Standing backstage “for real” while Frank delivered his talk was a completely different experience. His talk was about suicide, and it’s very personal. In 15 minutes he had the audience laughing, tearful, and introspective; he even gave out his cell phone number! I worried about following him and realized that wasn’t productive and had to deliver my points to this HUGE audience in the way that I had practiced. In short, I had to play my game, as past sports coaches explained it.

The talk went well and I finally had a keynote on my resume!
What I learned:
– Center the audience: the advice to leave out what isn’t surprising is key to every talk I deliver. I love surprising the audience and hearing what resonated with them afterwards.

– Give yourself a confidence item: for me, it’s my shoes. I wear Vans to events now because they’re comfortable and reflect my personal style.
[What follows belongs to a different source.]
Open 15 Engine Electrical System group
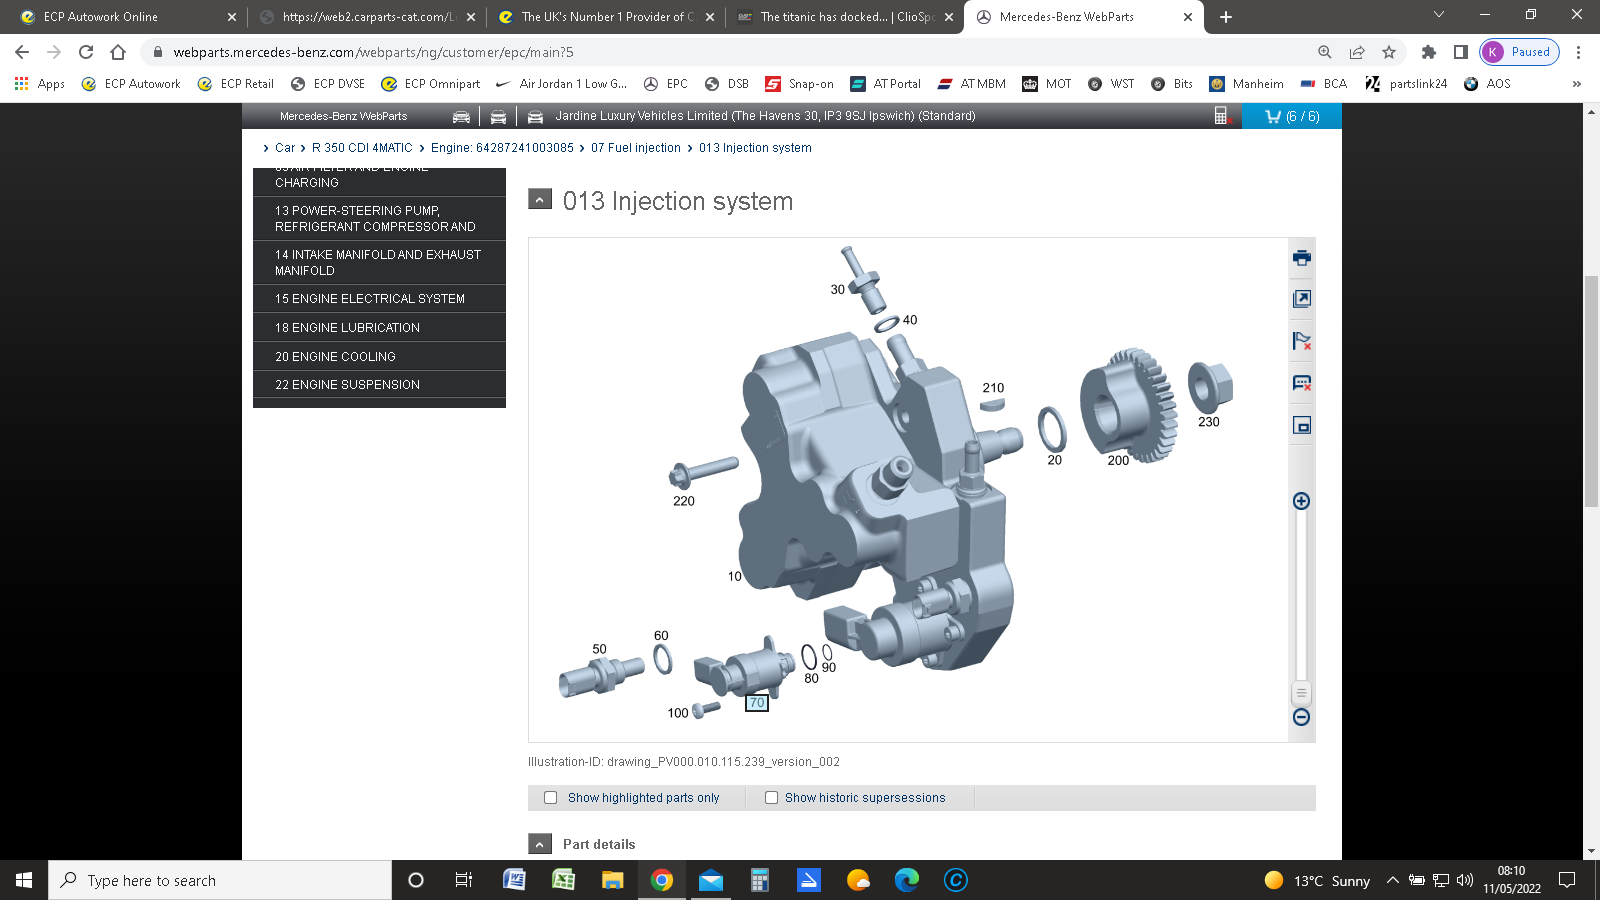1600x900 pixels. 370,299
– Find friendly faces: whether it’s someone you already know or a complete stranger, there is likely a person in the crowd (even under the bright lights) that you can see reacting to your talk in a positive way. Speak to them, then look around (or look out at the crowd without focus), then come back to the friendly face, repeat throughout the talk.

– Be ready: When you speak for 1000s of people, you project an air of approachability, this opens you up to unsolicited feedback of all kinds and for more opportunities. It is rare for people who aren’t professional speakers to put themselves out there on these large stages, there are negatives but I think the positives outweigh them.
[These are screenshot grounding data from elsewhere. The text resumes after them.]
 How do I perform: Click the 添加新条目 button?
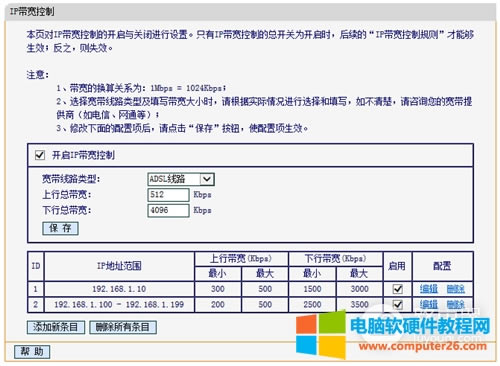click(x=56, y=327)
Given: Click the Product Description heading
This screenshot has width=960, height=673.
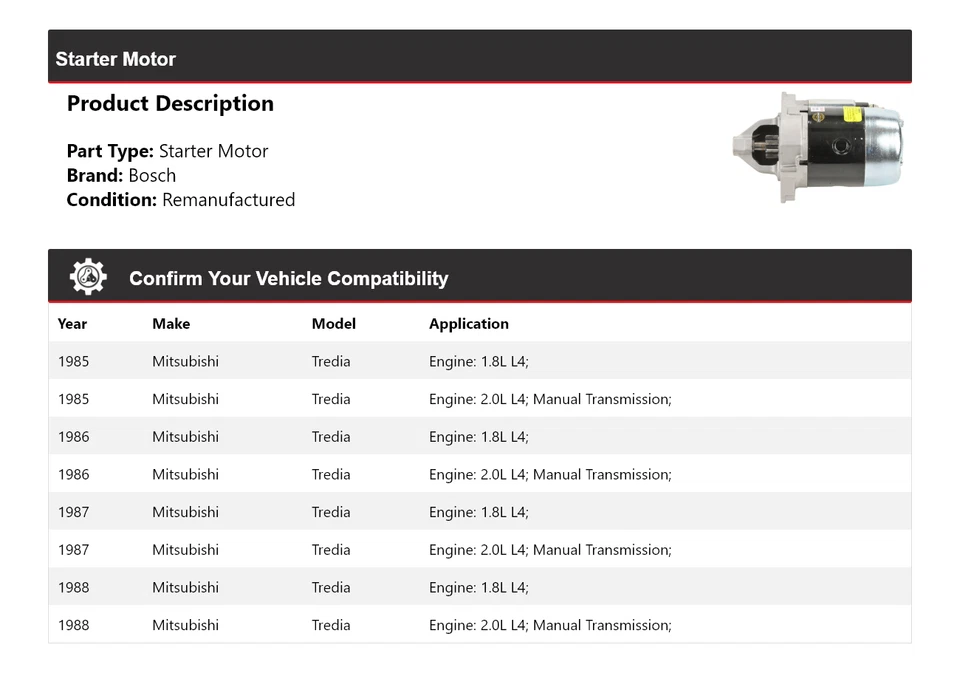Looking at the screenshot, I should [x=170, y=104].
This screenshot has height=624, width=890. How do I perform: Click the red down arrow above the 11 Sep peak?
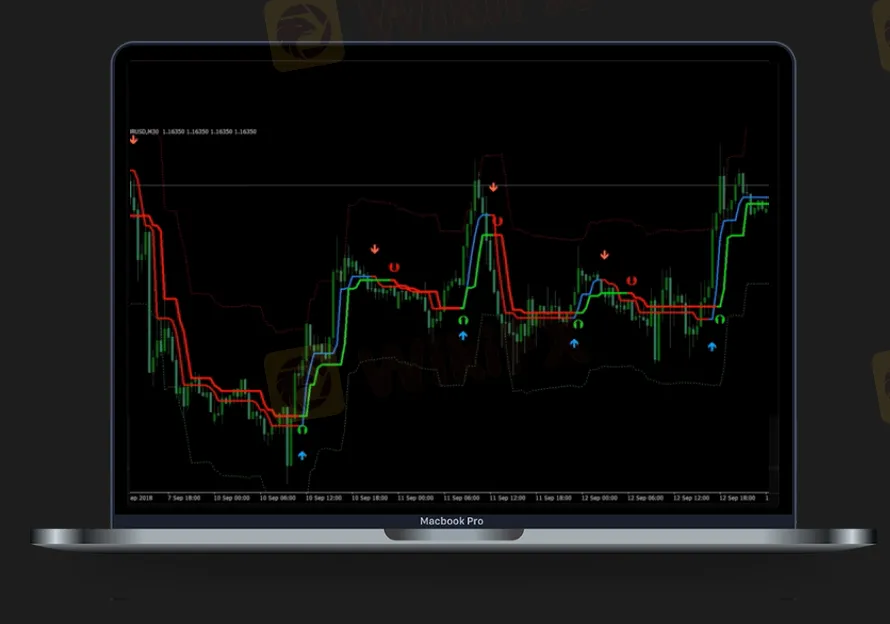pos(492,185)
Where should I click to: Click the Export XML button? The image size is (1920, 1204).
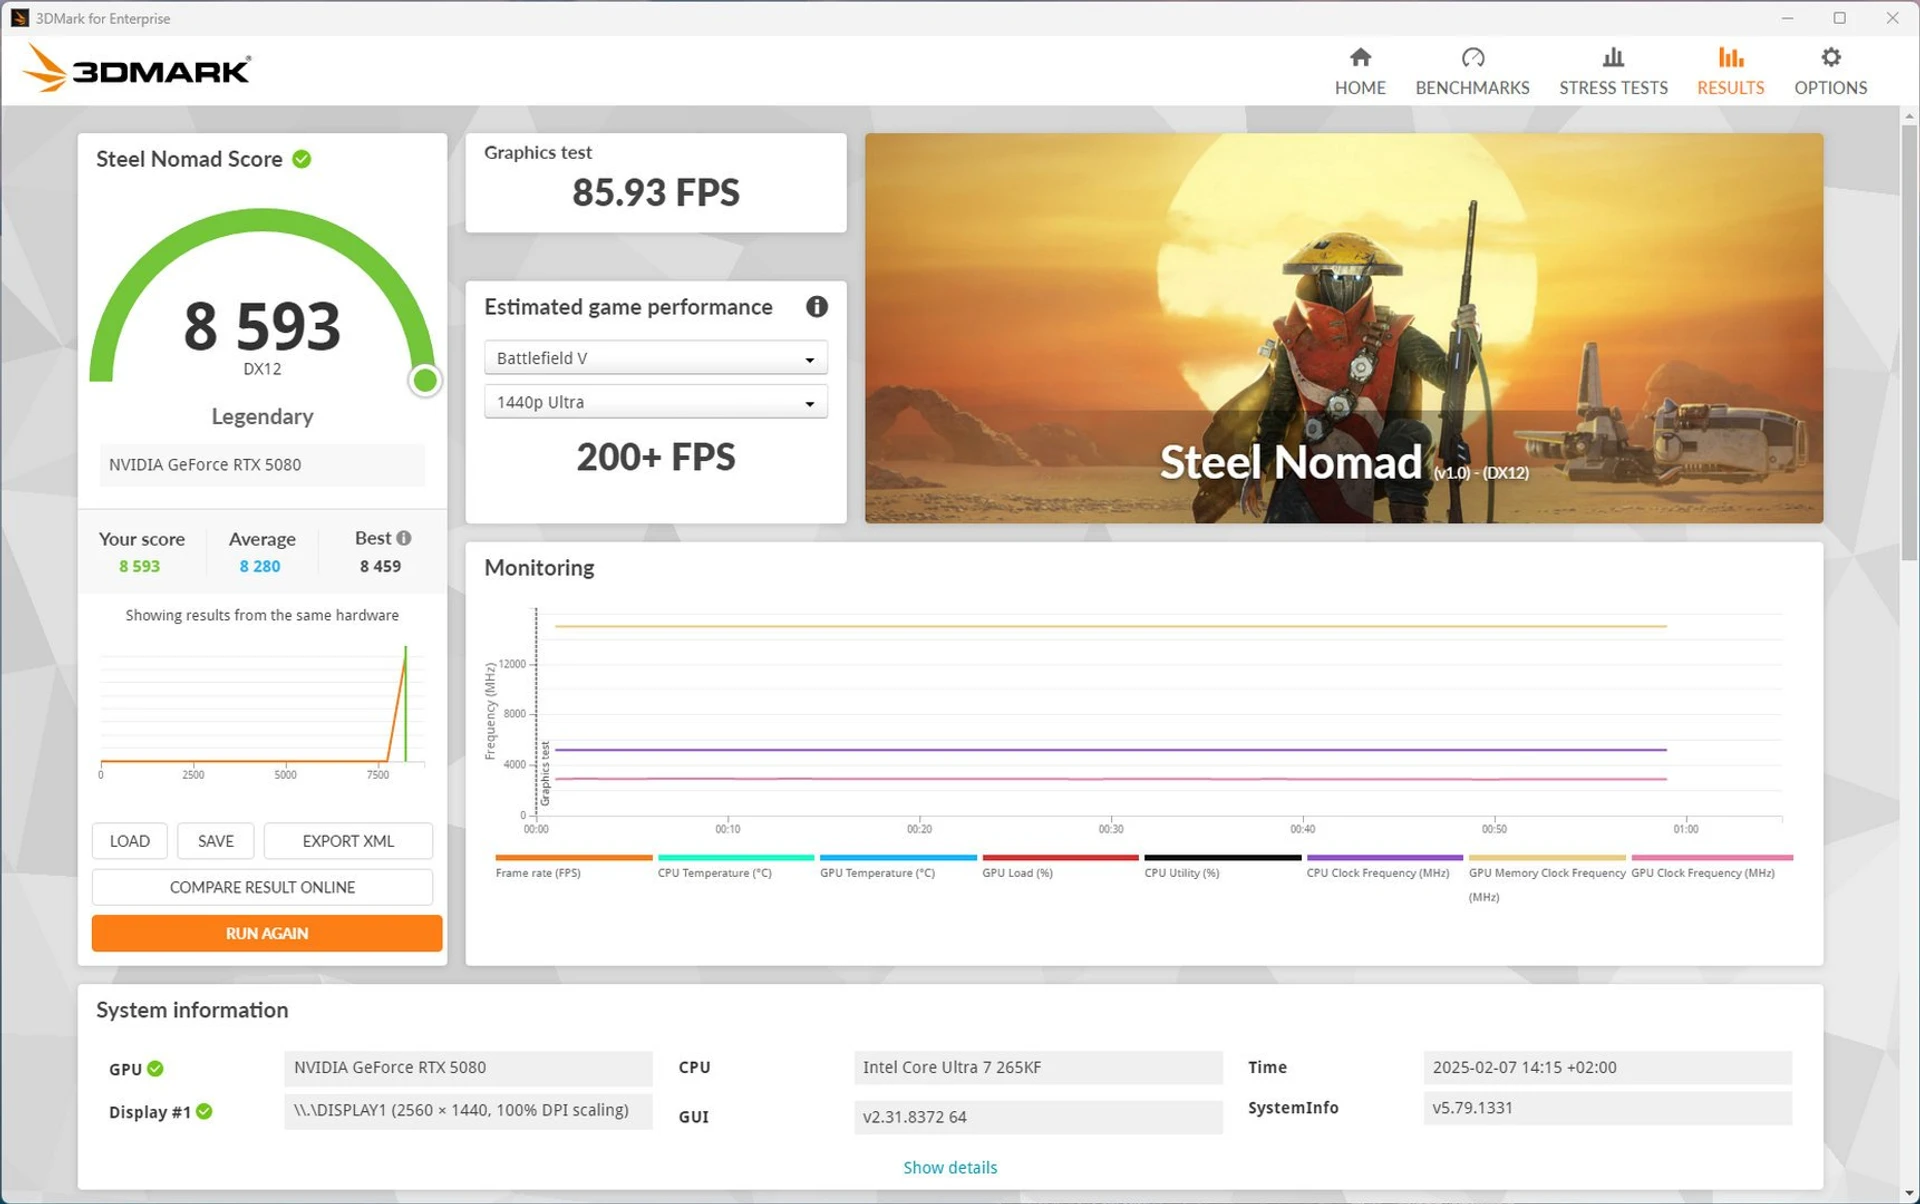(x=348, y=841)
Here’s a recap post about my VPPPA Safety+ keynote at the link below, including my script and methods of preparation:
https://lnkd.in/gD_jFW2i

New year, repair and maintain

Inspired by the most recent book I read, How to do Nothing, and a source cited within called The Maintenance Manifesto by Mierle Laderman Ukeles, here are my early thoughts on focus for 2024 and beyond:

1. Repair & Maintain
This is close to the name of a division at one of my earliest employers. I always loved the concept of having the repeat biz of assisting clients with repair and maintenance of their facilities. It wasn’t until the How to do Nothing book that I realized R&M isn’t just for equipment and machinery. It’s for people.
💡How are you repairing and maintaining yourself and assisting others with the same whether at work or your personal life?

2. Tikkun Olam
Before reading the Nothing book, I had already chosen this Jewish concept of “repairing the world” as a focus for the new year and beyond. It fits perfectly with the R&M of people and things in the workplace and adds a missing dimension of community and world.
💡How can repair and maintenance of self and immediate place impact the greater community and world?

3. Repair, for parents
This year I became a big fan of Dr. Becky’s podcasts because they are short and I always leave with a new script or tool. Her TED Talk on Repair is a must listen, whether you’re a parent or have/had them!
💡link to her TED Talk, 15 mins well spent:

https://lnkd.in/gjSc9ukd

4. Art
A few songs that have been in my head since focusing on repair and maintenance are from Justin Vernon’s (of Bon Iver) project Volcano Choir.
The repeated refrains of rely, behave, decide, repave from the song Alaskans came to mind first because of the “repave” lyrics. Sometimes it’s ok to pave over with the same thing or repave to have a new foundation.
The chant of “set sail” in the chorus of the song Byegones send you on your way after the reflection of the melody and lyrics of Alaskans.

I made a Lock Screen for my phone to remind me of the personal and industrial aspects of Repair & Maintenance. If any of what I’ve said speaks to you, feel free to download the image and use it as a reminder for yourself.